**INSTRUCTIONS TO FOLLOW**
In the entries that follow, the lines from the one with "Where should I click to: Click the year" through the one with "Task: Open MoveIt example folder icon" are the ones to write out, exactly and with both ends included. Nothing else should appear.

□ □ □ □ □

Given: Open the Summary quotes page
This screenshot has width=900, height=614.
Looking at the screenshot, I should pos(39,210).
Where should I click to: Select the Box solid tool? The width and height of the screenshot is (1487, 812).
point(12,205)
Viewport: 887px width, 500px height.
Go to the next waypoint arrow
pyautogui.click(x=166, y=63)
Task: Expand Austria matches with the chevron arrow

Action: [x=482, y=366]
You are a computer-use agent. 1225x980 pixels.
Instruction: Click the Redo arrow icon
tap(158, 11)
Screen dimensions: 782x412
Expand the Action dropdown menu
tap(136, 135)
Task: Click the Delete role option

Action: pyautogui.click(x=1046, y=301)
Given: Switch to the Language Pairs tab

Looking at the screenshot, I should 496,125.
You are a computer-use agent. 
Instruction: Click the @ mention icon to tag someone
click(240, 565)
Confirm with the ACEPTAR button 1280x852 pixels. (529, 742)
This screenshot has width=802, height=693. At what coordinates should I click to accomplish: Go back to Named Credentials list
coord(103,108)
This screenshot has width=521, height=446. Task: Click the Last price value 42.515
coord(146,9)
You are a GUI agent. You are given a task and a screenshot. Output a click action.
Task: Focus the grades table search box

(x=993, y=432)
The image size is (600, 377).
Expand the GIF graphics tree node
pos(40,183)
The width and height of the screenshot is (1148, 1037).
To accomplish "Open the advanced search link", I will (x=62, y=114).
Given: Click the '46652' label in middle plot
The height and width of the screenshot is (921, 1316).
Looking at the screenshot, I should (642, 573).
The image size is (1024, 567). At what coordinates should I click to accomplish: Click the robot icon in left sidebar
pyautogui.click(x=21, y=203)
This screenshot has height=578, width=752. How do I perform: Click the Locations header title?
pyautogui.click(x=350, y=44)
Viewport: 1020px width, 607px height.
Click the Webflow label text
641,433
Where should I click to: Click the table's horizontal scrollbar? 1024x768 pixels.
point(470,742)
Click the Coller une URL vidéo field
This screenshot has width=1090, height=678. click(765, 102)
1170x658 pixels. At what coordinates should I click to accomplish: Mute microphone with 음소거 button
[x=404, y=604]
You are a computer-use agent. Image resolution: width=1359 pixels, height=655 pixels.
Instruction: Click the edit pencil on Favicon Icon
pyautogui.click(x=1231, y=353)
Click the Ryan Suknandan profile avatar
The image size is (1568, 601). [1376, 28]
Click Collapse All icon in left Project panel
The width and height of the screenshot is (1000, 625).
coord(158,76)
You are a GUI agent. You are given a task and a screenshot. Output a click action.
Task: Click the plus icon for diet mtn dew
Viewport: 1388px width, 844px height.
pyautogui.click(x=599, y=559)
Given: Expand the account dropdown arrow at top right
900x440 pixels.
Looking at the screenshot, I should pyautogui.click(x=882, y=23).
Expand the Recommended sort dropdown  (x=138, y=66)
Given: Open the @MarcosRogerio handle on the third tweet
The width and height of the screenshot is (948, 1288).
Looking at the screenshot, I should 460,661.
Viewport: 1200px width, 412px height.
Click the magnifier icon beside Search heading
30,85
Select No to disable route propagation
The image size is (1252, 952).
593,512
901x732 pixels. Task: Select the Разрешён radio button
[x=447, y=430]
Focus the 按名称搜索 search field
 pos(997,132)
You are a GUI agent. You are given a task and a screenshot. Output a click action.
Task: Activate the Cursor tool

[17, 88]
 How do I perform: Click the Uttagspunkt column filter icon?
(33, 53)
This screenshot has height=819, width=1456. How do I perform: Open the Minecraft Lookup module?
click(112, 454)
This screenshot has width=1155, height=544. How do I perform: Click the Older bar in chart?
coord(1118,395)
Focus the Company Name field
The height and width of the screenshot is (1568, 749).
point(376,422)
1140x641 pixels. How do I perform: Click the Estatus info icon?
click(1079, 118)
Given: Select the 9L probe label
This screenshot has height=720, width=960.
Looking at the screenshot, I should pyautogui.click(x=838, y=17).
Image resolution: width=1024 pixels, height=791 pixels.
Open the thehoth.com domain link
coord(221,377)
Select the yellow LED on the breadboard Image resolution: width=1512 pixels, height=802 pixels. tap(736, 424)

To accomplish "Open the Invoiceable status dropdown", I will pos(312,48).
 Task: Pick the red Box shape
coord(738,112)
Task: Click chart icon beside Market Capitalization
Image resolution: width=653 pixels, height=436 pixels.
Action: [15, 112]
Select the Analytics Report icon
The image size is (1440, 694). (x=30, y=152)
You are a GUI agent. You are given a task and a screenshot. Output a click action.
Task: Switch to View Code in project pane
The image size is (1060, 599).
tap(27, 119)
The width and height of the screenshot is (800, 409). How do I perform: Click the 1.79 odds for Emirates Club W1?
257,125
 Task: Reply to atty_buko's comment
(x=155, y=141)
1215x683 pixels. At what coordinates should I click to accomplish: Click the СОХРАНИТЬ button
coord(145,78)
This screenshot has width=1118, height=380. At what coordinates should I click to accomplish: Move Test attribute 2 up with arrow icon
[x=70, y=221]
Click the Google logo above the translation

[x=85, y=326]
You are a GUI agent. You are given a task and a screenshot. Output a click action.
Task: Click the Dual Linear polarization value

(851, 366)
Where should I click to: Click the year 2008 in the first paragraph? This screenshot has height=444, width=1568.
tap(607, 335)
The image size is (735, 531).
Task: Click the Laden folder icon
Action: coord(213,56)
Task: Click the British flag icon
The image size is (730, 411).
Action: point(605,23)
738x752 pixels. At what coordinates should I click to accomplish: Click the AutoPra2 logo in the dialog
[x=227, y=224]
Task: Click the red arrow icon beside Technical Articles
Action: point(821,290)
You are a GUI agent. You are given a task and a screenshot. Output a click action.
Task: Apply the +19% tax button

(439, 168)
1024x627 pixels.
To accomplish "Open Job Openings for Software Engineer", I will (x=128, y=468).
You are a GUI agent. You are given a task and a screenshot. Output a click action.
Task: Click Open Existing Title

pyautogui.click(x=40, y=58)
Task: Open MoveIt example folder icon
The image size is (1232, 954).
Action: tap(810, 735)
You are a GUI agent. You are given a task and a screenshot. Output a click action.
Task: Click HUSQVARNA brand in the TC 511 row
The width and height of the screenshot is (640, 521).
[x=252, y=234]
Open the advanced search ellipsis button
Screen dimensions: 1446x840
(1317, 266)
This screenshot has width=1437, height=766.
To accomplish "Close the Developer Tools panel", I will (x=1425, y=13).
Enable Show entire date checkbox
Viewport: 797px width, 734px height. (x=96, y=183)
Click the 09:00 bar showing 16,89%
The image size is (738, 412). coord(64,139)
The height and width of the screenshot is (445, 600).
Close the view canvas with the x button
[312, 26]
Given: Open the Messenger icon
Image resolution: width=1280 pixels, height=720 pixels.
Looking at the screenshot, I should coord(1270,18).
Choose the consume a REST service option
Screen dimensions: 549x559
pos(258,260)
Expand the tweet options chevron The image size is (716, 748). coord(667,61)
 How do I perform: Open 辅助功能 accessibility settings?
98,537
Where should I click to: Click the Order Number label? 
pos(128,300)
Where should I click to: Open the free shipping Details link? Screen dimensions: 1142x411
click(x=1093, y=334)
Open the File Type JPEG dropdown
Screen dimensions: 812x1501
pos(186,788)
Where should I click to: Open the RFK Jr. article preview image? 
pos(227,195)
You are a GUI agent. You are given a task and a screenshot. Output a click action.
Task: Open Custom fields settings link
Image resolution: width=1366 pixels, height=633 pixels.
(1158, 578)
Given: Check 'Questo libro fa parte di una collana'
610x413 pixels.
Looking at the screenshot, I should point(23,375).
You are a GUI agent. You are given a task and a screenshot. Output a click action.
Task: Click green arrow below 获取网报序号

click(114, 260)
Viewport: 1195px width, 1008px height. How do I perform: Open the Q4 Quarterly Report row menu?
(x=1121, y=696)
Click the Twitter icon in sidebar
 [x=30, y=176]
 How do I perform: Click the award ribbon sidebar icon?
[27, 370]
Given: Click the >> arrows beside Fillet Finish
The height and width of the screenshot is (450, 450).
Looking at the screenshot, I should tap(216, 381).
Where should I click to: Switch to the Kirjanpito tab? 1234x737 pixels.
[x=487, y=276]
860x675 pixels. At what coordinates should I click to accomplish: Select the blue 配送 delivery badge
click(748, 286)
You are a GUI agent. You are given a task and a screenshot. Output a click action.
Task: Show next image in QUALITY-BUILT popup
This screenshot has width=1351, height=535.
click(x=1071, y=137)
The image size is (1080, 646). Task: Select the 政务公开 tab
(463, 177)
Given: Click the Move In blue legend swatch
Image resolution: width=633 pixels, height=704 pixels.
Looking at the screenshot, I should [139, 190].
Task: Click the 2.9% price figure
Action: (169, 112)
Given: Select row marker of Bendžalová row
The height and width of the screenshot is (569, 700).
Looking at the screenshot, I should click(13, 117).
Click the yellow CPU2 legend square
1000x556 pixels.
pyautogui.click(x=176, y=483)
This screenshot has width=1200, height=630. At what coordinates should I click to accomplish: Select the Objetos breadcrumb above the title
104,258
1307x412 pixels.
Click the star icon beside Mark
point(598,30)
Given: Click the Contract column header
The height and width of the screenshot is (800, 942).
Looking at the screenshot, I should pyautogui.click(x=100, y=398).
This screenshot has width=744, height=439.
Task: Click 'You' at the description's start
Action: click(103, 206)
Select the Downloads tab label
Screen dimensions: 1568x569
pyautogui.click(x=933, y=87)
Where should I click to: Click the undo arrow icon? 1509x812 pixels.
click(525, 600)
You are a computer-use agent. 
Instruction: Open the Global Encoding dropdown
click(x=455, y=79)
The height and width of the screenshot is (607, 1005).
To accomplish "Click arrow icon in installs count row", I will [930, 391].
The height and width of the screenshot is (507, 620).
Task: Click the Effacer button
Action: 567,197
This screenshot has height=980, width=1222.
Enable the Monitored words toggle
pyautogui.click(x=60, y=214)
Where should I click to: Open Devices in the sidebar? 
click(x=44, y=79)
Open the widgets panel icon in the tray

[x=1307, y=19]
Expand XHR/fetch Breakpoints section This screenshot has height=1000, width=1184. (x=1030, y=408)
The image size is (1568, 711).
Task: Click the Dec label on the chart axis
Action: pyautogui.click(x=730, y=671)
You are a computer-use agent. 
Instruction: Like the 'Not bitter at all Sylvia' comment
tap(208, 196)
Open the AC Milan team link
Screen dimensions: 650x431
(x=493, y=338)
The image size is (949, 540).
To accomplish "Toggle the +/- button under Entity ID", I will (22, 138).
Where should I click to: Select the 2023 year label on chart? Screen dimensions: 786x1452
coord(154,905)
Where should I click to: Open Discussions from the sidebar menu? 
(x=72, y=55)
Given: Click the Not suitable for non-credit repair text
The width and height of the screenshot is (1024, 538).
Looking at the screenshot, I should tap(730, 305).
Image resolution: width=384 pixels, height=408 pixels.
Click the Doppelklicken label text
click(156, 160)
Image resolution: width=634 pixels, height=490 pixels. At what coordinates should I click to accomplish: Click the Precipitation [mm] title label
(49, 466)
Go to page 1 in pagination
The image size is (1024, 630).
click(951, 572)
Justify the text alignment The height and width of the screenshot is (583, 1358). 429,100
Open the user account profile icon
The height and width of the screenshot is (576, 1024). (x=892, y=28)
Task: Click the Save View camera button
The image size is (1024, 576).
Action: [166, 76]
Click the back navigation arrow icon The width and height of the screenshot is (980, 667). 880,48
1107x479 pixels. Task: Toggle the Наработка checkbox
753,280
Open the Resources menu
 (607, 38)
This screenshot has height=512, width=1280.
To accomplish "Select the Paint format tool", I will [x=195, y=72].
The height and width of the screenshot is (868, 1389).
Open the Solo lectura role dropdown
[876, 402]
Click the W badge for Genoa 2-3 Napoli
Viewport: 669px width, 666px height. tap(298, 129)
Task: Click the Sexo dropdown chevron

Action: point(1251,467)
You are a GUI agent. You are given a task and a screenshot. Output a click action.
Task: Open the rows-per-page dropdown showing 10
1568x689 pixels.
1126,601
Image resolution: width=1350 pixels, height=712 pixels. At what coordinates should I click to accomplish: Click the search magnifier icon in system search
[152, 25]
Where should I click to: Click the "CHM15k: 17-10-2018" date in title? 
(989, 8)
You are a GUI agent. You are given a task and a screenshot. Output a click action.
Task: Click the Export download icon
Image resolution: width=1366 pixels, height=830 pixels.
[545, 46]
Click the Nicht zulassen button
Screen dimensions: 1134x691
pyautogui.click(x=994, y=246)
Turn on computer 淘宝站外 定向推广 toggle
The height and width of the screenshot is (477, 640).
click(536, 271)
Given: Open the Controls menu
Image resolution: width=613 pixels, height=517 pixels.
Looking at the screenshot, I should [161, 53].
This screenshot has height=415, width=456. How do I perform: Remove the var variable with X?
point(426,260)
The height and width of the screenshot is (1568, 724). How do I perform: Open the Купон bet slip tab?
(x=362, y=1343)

□ □ □ □ □

**TASK OUTPUT**
Where should I click to: Click the year 2008 in the first paragraph? This screenshot has height=444, width=1568.
tap(607, 335)
The image size is (735, 531).
Task: Click the Laden folder icon
Action: coord(213,56)
Task: Click the British flag icon
The image size is (730, 411).
Action: point(605,23)
738x752 pixels. At what coordinates should I click to accomplish: Click the AutoPra2 logo in the dialog
[x=227, y=224]
Task: Click the red arrow icon beside Technical Articles
Action: point(821,290)
You are a GUI agent. You are given a task and a screenshot. Output a click action.
Task: Apply the +19% tax button

(439, 168)
1024x627 pixels.
To accomplish "Open Job Openings for Software Engineer", I will (x=128, y=468).
You are a GUI agent. You are given a task and a screenshot. Output a click action.
Task: Click Open Existing Title

pyautogui.click(x=40, y=58)
Task: Open MoveIt example folder icon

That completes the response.